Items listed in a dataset

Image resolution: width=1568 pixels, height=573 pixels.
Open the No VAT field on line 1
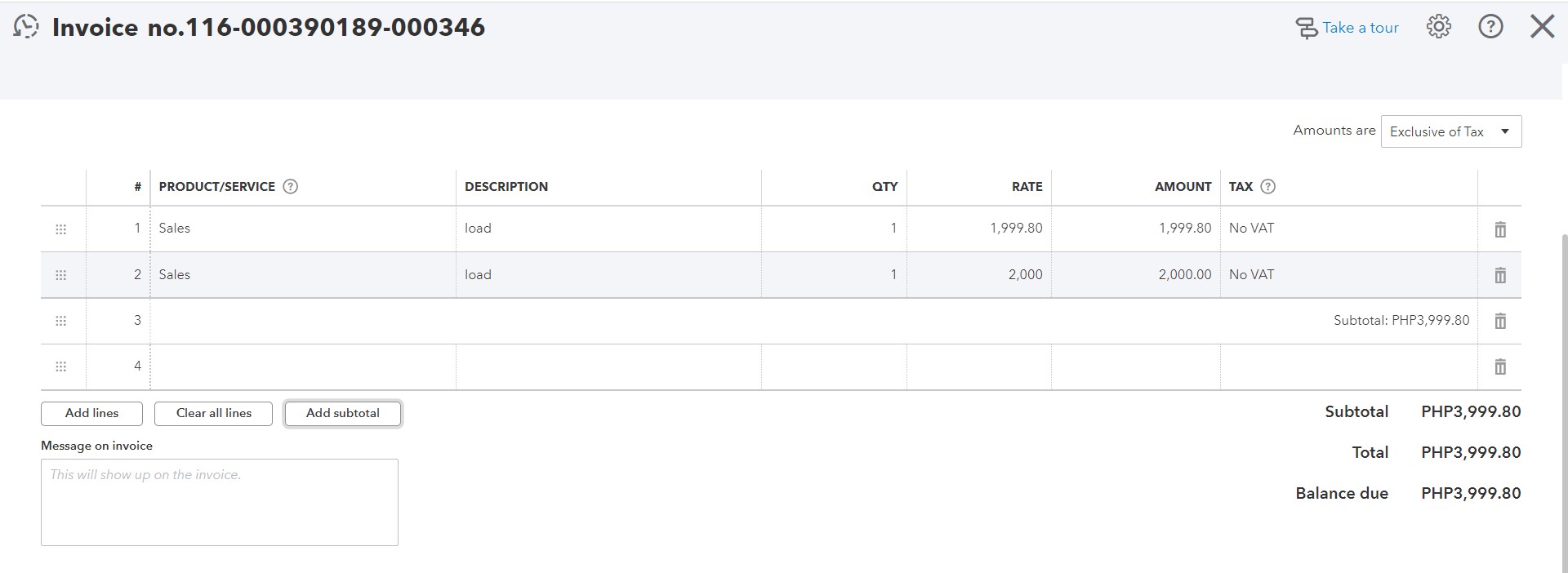coord(1348,229)
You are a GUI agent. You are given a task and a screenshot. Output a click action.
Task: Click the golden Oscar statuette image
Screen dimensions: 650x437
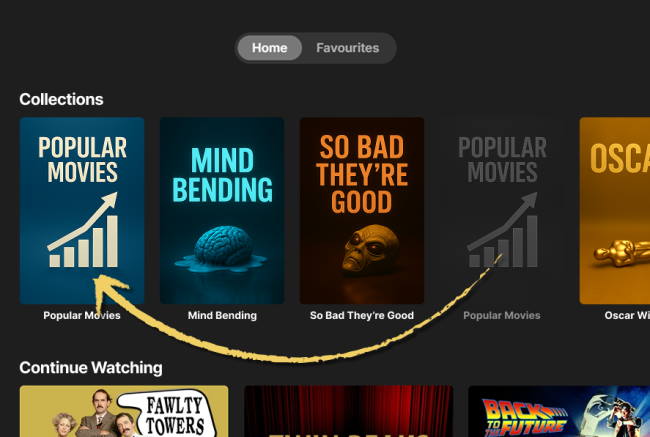(621, 252)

## GOAL:
Copy every line of the rows above word for word, and leave the pictures out.

## TASK OUTPUT:
Image resolution: width=1568 pixels, height=573 pixels.
Open the No VAT field on line 1
coord(1348,229)
You are a GUI agent. You are given a task and a screenshot. Output a click action.
Task: Click the golden Oscar statuette image
Screen dimensions: 650x437
(621, 252)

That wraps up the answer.